Using Knowledge Base
Generating datasets manually is a known tedious task. If you have a Knowledge Base set up for your application in the platform, you can also automatically generate datasets for evaluation through the platform. Often times, the best evaluations are done through having a diverse dataset, so we recommend evaluating your application against a mix of manually and synthetically generated datasets.
Generate Dataset through the SDK
SDK instructions for uploading datasets can be found here.
Generate Dataset through the UI
To create a new safety dataset from the platform, navigate to Evaluation Datasets. From there, select Create Dataset and choose the Using Knowledge Base option.
Configure Options
In order to generate a dataset, you will need the following:
- Knowledge Base: This is the source of data for your evaluation dataset. It includes any documents, csv uploads, or data sources to pull the information from.
- Evaluation Dataset Name: This is the name for the dataset so that you can easily find it after creation to perform evaluations.
- Advanced Settings (Optional): This allows you to select how many test cases you want and how you want to group the test cases.
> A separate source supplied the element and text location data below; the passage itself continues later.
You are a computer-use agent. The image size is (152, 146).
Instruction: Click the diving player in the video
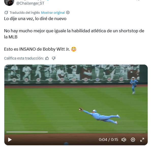99,116
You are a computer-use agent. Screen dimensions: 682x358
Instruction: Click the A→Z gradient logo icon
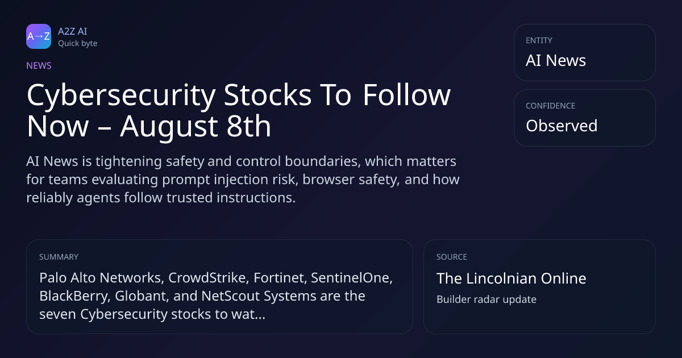[39, 36]
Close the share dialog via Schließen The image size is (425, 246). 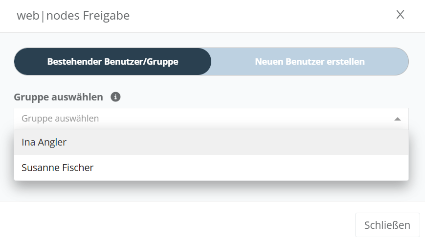point(387,225)
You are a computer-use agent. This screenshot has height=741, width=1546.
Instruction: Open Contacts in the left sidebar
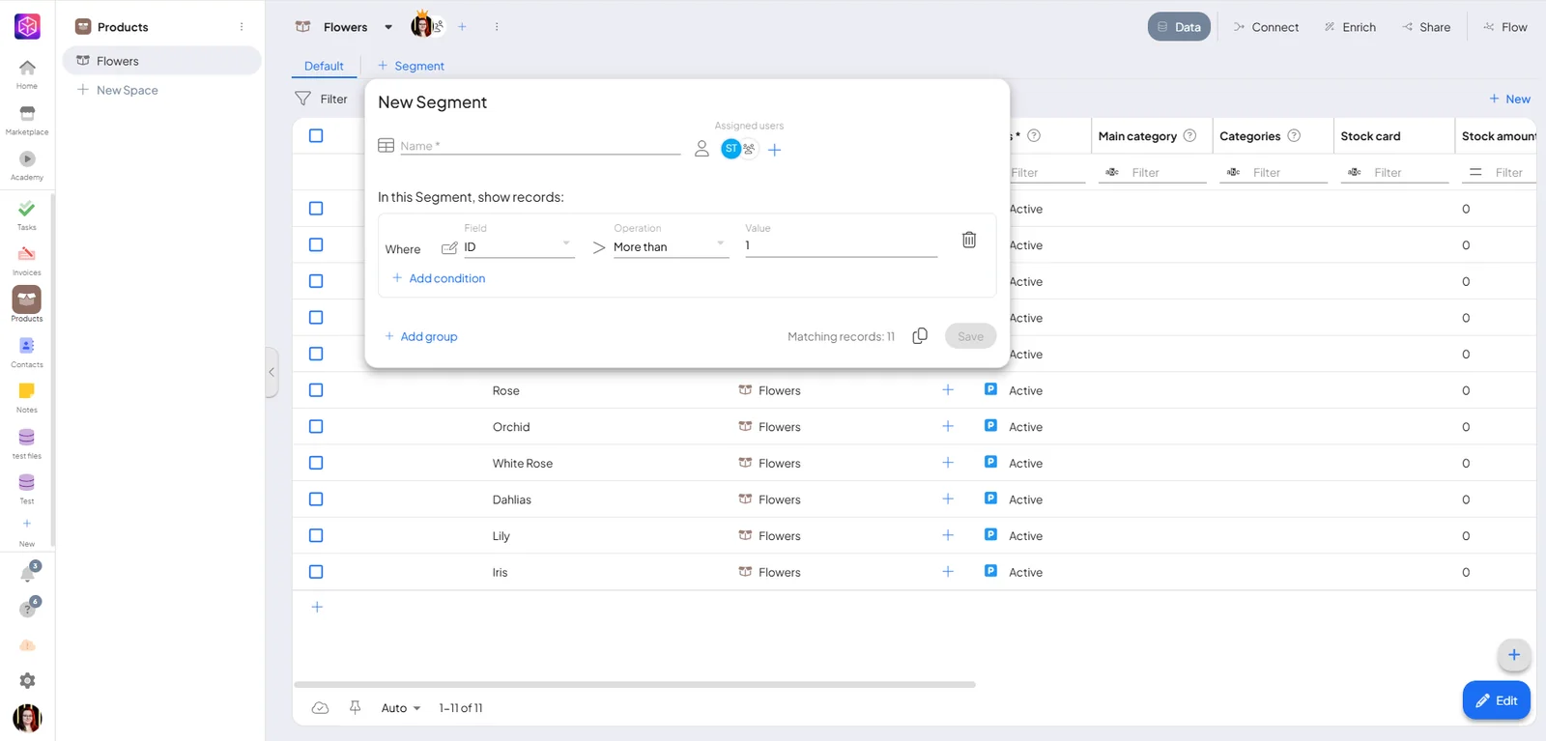click(27, 353)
- Number of Test Cases: # of test cases generated
- Group Test Cases by Artifact: If you select this option, we will only create test cases with Knowledge pulled from a single artifact. (Ex: If you have several documents in your knowledge base, we will not create any test cases that take data from more than one document)
Dataset Generation
After you’ve configured the dataset generation, you may have to wait a while for the datasets to be generated. This depends on the size of your Knowledge Base and how many test cases you selected to be generated.
Approve Test Cases and Publish Datasets
Approve and Edit Test Cases
After Dataset is generated, you can select which datasets to approve. You can also directly edit the content of the dataset through the UI. If you want to see what data was used to generate the Input and Expected Output, you can click the View Chunks button.
Once you approve a test case, you can no longer edit or undo the approval.
If you want to generate more test cases as part of this dataset, you can select the Generate More button to generate additional test cases for this dataset.
Publish Dataset
Once you are satisfied with the test cases in this dataset, click Publish to publish your dataset.